RCR Wireless News:  Small cell regulations: Section 6409(a) and the Mobile Now Act.  Part 2.

RCR Wireless News: Small cell regulations: Section 6409(a) and the Mobile Now Act. Part 2.

Small cell regulations review

Section 6409(a) application contents and processing

Under the Section 6409(a) Rules, localities that process eligible facility request applications may not require applicants to provide any information beyond that which is reasonably related to determining whether the application meets the requirements of the rules. Localities may not, for example, require “proof of need” (e.g., business reasons as to why an applicant is requesting collocation). Localities may, however request that an applicant provide information that is “objectively related to determining whether an application qualifies as an eligible facilities request.”

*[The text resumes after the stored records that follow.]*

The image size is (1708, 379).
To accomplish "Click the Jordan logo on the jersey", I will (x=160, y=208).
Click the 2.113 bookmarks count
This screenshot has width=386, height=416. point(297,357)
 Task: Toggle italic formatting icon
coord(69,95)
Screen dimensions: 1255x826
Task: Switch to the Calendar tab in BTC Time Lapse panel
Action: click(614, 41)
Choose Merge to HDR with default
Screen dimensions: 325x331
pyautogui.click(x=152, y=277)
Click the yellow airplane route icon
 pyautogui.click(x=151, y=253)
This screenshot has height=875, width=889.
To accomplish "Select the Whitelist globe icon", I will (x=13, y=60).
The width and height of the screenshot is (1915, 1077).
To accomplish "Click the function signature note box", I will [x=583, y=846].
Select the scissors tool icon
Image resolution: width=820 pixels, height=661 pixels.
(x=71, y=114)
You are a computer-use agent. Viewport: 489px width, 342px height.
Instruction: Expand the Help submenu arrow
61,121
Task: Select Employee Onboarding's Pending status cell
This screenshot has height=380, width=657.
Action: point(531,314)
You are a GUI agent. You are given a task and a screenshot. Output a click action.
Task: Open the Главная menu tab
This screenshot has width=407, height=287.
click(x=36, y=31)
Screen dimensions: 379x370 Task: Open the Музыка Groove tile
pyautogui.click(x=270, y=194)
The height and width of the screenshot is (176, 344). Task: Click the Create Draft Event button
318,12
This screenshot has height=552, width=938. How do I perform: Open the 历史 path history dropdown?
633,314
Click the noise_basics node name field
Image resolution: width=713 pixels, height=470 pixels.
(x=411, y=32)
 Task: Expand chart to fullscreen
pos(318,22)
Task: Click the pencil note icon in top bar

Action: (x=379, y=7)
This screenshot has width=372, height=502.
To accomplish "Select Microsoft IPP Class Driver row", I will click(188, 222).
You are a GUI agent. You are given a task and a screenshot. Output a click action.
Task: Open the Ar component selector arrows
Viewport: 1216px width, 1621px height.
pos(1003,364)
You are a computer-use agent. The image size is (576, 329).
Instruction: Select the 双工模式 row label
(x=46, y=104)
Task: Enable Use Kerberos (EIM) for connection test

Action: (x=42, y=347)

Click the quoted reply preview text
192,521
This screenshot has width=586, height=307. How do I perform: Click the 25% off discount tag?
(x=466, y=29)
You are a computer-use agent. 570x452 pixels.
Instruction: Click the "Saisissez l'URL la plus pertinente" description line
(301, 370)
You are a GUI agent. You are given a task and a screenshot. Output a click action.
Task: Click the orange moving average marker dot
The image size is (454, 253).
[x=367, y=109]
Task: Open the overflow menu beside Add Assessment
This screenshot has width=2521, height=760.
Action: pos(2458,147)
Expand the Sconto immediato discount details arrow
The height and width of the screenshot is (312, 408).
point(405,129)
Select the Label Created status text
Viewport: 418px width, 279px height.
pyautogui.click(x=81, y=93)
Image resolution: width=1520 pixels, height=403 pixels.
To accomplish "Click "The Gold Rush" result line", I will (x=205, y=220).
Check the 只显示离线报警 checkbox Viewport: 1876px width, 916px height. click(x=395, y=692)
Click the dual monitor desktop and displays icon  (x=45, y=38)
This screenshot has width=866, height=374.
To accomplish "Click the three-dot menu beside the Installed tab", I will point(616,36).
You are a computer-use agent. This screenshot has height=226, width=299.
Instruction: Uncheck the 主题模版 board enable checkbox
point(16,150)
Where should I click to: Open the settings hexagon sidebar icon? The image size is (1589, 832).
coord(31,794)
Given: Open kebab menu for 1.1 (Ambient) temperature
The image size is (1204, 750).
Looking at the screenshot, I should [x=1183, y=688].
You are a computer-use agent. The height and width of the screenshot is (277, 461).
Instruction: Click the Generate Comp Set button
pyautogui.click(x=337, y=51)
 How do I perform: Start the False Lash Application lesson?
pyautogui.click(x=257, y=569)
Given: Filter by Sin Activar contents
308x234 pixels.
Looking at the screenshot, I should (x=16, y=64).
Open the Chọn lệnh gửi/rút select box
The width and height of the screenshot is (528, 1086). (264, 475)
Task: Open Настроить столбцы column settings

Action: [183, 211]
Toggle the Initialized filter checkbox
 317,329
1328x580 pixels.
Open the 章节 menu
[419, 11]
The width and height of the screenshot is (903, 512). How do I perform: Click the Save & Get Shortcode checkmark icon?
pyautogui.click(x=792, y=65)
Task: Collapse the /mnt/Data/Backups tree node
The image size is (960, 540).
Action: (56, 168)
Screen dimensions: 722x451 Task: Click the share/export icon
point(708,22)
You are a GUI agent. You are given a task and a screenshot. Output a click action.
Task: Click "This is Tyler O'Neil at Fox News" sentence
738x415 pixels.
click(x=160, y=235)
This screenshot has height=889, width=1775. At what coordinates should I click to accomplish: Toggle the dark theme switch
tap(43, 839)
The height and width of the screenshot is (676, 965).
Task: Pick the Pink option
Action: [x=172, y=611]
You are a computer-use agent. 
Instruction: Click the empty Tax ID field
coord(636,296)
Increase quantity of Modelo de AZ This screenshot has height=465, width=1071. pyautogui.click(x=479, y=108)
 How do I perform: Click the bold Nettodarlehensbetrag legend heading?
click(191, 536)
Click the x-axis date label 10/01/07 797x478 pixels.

While entities such as the National League of Cities have proposed a checklist for Section 6409(a) applications, there is no “standard” eligible facilities request application. Many localities have their own applications, while others require a letter containing applicable information. Application fees always apply, regardless of the form of request. Localities’ applications vary widely concerning the specific information they require. Some localities, for example, request that applicants provide detailed information about compliance with local ordinances that they view as pertinent to an eligible facilities request. A typical application requires an applicant to provide at a minimum, the following types of information (with substantial documentation to prove the responses):

● whether the applicant holds a valid property interest in the proposed site;

● description as to how the proposal qualifies as an eligible facilities request;

● description as to how a structure qualifies as an existing tower or base station;

● whether the proposal will cause a substantial change to the structure;

● whether the proposal complies with applicable health and safety laws;

● whether the proposal raises and NEPA or NHPA concerns; and

● description of equipment and whether it is authorized by the FCC.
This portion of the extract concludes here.